[WORK TASK]
Without including any images, repeat the data exactly.

-------- SOURCE DATA

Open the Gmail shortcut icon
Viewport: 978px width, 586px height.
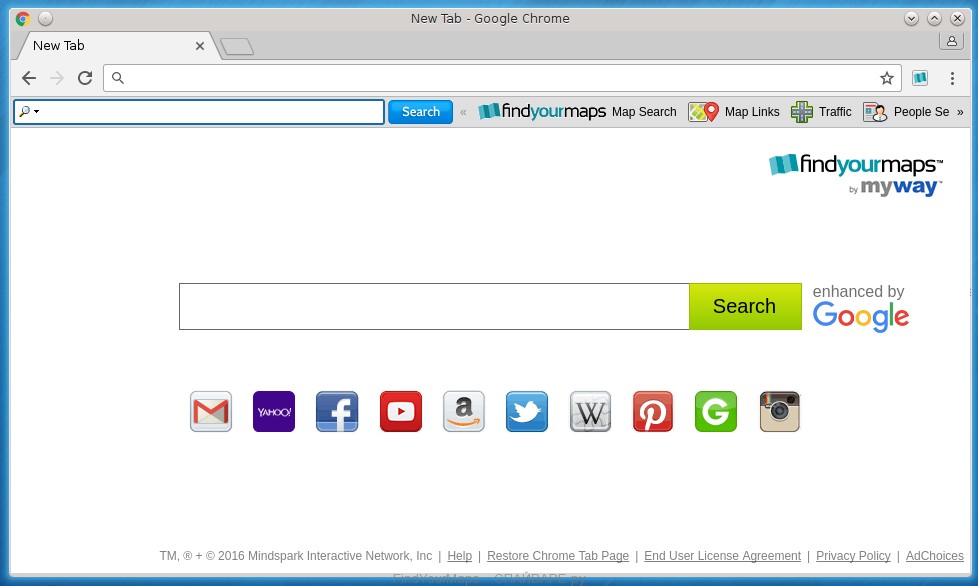tap(211, 412)
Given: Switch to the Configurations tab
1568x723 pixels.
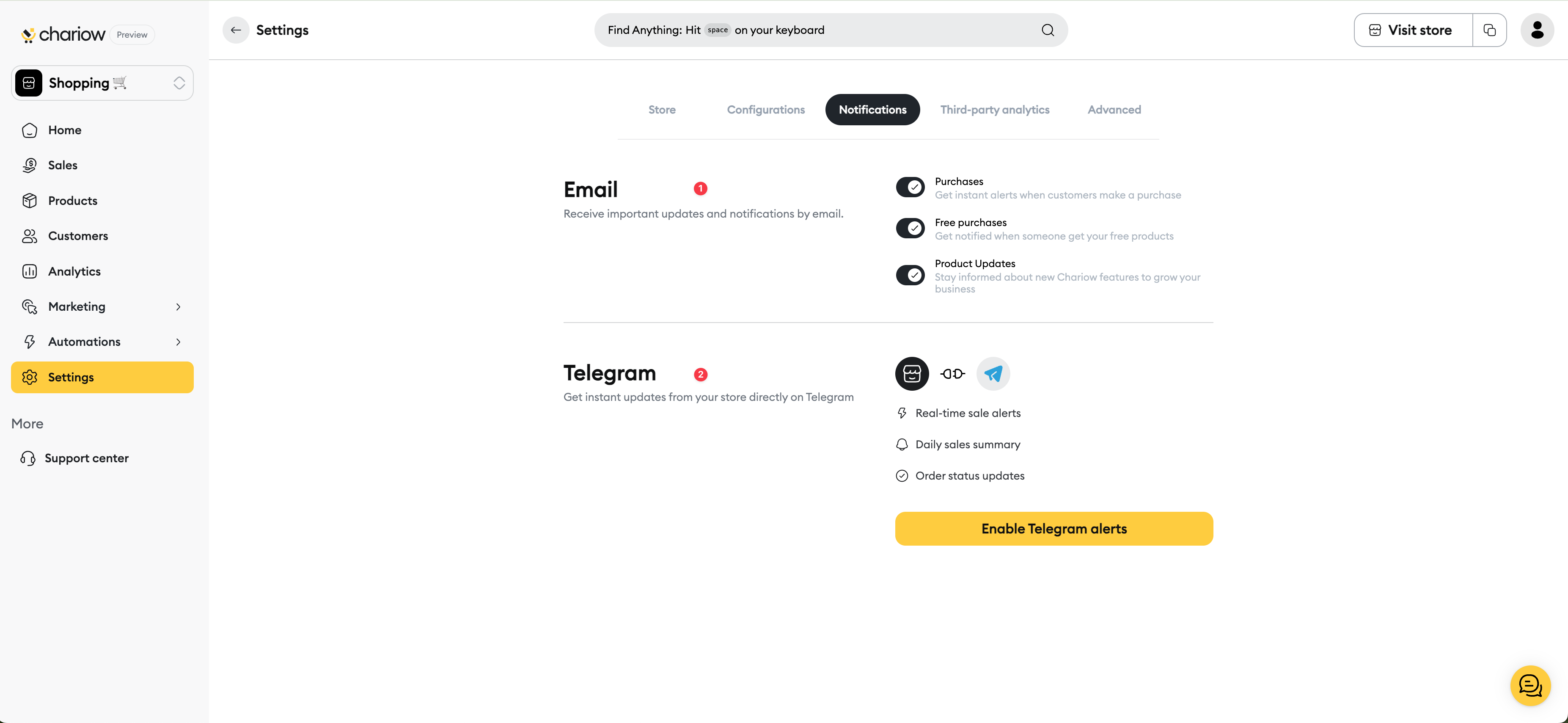Looking at the screenshot, I should 766,110.
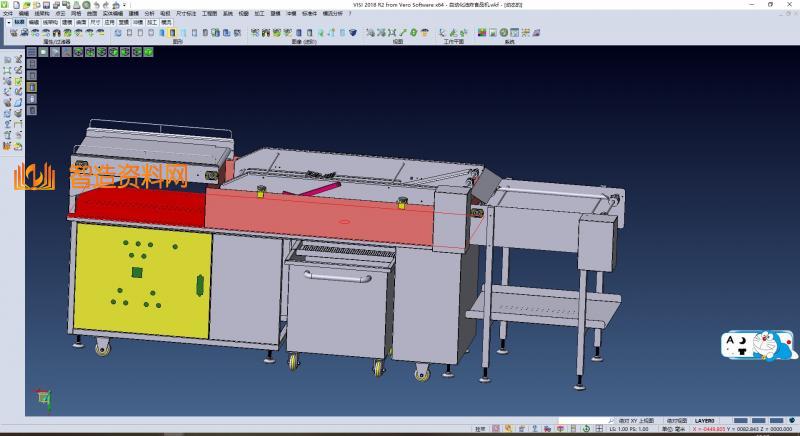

----------------

[TASK ANSWER]
Open the Gmail shortcut icon
Viewport: 978px width, 586px height.
tap(211, 412)
Given: Switch to the Configurations tab
1568x723 pixels.
Looking at the screenshot, I should 766,110.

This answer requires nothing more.